A importância desse elemento vai além da sua utilização em ferramentas. Acredita-se que o núcleo da Terra é constituído majoritariamente por ferro metálico, o que, graças a ele, gera um campo magnético no nosso planeta, que é responsável por proteger toda a vida existente dos raios cósmicos. Se não existisse esse campo magnético, o sistema de vida que conhecemos poderia não existir.
Do centro da Terra até nossas veias
A natureza sempre busca utilizar os elementos mais abundantes para a criação e manutenção da vida. Além da proteção contra os raios cósmicos que o ferro gera para a vida no planeta, ele também é um elemento extremamente vital para quase todos os tipos de animais que conhecemos. O ferro é fundamental até para a nossa respiração, sendo o principal átomo da hemoglobina, além de ser responsável pela cor vermelha do sangue. Também é responsável pelo transporte de oxigênio para as células de todo o nosso corpo.
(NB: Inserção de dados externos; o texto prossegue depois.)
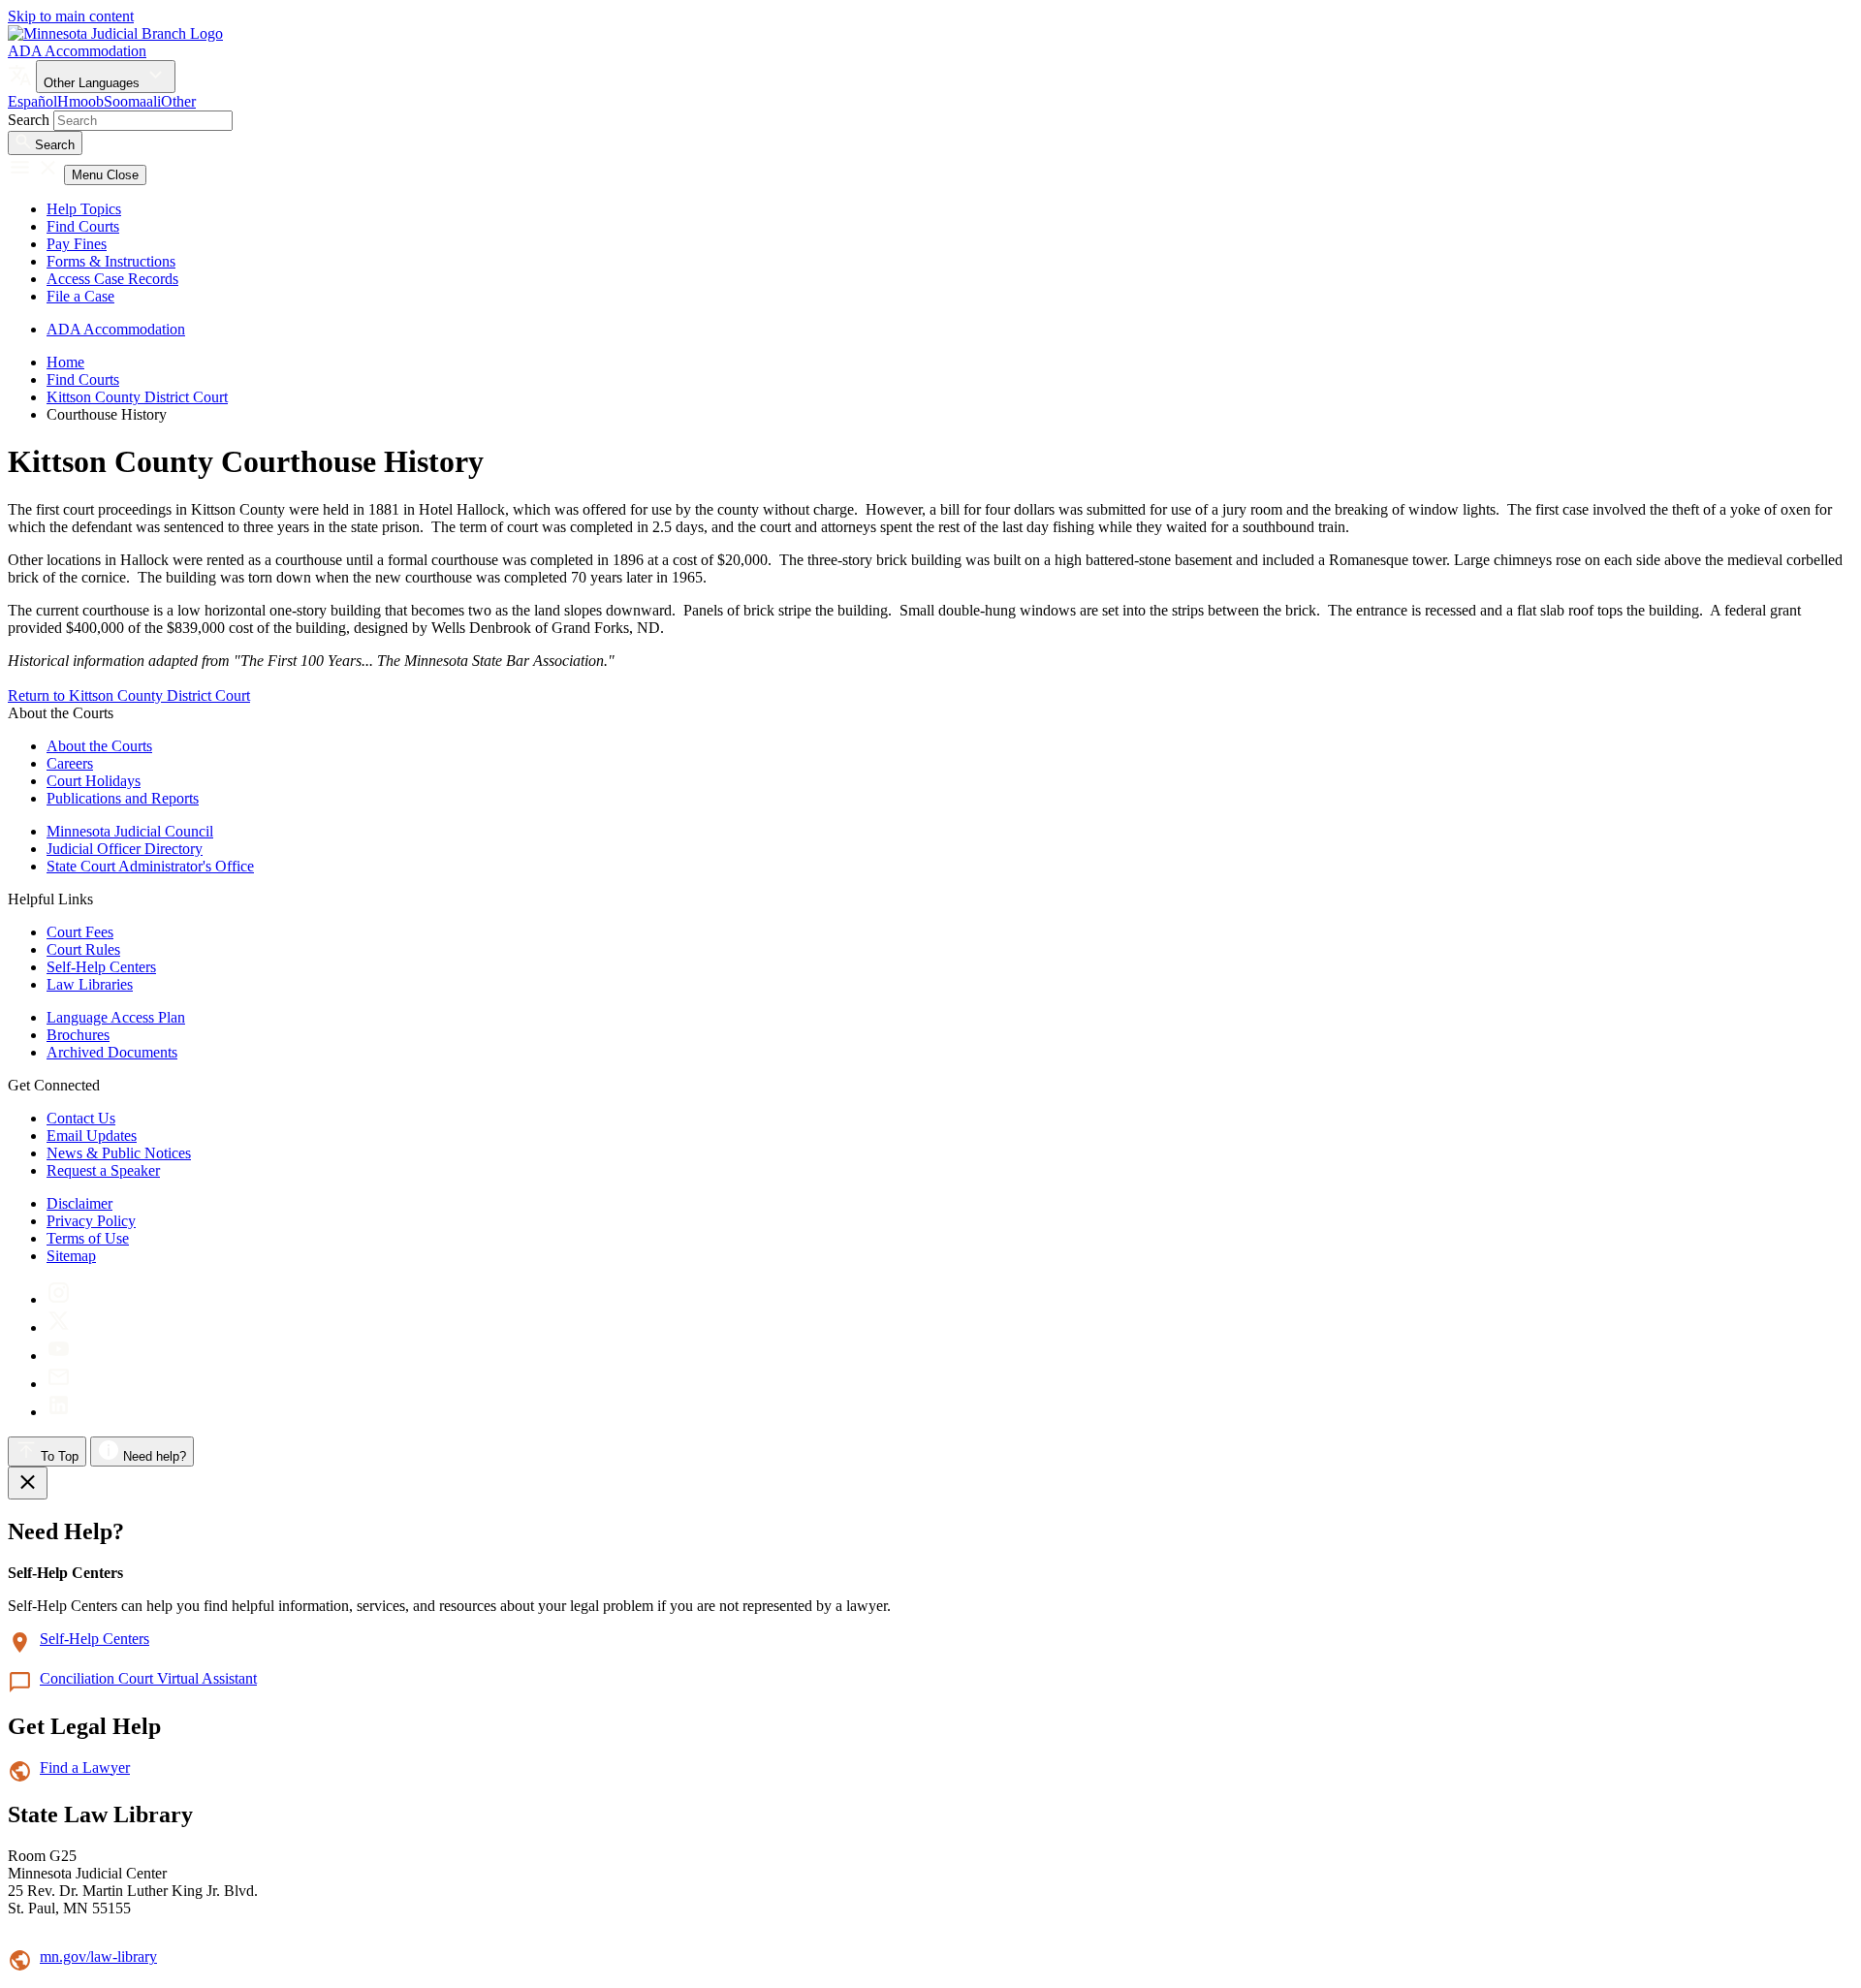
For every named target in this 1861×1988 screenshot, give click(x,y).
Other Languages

Imagem: Peter Rejcek / National Science Foundation
Ferro em alimentos
Provavelmente, você já ouviu falar sobre a pessoa ter que comer mais feijão para ficar mais "forte", pois tem ferro. Consumir alimentos ricos em ferro é essencial para o corpo humano e o ferro está presente em diversos tipos de organismos, tanto animais quanto vegetais. No caso da hemoglobina do sangue, a deficiência do ferro na corrente sanguínea diminui o transporte de oxigênio para as células do corpo, afetando assim a imunidade do sistema como um todo e causando anemia. A ingestão de ferro é de extrema importância para a manutenção não só da hemoglobina, mas também de diversas metaloenzimas responsáveis pela nossa saúde.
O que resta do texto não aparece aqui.